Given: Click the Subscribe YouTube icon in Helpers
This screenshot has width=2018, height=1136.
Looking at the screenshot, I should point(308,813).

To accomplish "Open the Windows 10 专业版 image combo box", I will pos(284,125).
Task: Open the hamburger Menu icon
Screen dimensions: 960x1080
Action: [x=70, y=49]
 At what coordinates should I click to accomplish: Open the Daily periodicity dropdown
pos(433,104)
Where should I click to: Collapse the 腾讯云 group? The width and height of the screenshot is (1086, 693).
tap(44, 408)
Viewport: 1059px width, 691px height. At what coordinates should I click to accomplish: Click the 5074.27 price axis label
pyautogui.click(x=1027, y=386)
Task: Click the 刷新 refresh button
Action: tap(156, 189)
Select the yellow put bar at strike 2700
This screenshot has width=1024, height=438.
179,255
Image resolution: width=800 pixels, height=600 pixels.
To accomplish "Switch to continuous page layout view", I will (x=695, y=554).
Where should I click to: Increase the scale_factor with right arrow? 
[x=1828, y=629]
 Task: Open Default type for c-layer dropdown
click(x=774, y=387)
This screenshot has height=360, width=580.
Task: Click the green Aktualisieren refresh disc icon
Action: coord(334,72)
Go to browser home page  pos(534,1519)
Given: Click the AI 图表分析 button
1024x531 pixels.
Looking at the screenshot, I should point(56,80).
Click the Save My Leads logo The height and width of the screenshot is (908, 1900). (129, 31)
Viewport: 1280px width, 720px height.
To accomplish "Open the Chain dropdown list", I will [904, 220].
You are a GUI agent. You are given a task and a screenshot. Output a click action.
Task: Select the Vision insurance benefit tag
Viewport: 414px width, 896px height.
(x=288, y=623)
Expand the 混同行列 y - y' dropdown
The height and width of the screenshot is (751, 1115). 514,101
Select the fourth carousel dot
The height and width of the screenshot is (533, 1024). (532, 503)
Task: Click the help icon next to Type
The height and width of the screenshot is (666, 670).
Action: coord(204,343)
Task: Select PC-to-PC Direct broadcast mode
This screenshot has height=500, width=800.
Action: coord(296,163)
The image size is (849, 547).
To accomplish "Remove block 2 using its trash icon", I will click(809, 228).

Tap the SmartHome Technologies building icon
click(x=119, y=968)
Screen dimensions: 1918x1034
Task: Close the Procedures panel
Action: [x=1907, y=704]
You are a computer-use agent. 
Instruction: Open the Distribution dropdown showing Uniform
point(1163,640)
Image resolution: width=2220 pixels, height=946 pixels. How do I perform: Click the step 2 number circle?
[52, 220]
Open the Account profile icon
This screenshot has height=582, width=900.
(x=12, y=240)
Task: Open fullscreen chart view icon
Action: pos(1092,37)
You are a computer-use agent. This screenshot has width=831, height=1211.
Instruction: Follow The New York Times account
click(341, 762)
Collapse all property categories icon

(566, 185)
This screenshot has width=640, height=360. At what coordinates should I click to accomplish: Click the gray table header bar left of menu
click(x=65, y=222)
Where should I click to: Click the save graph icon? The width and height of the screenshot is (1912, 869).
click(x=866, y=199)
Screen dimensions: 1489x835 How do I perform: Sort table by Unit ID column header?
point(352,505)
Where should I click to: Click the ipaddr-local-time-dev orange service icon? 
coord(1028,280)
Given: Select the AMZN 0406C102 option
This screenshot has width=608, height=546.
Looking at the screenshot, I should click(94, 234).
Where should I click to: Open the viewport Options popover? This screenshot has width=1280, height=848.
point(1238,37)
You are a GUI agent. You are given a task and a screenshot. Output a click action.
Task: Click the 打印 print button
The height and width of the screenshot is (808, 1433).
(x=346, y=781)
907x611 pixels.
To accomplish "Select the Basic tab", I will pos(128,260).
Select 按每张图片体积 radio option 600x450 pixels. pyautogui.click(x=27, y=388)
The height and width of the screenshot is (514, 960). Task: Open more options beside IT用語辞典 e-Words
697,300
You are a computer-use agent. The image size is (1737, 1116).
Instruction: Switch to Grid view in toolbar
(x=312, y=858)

## What this task involves
Please make an exact copy of the lines above from the line with "Task: Open Default type for c-layer dropdown" through the line with "Given: Click the AI 图表分析 button", both ends included.

## Solution
 Task: Open Default type for c-layer dropdown
click(x=774, y=387)
This screenshot has height=360, width=580.
Task: Click the green Aktualisieren refresh disc icon
Action: coord(334,72)
Go to browser home page  pos(534,1519)
Given: Click the AI 图表分析 button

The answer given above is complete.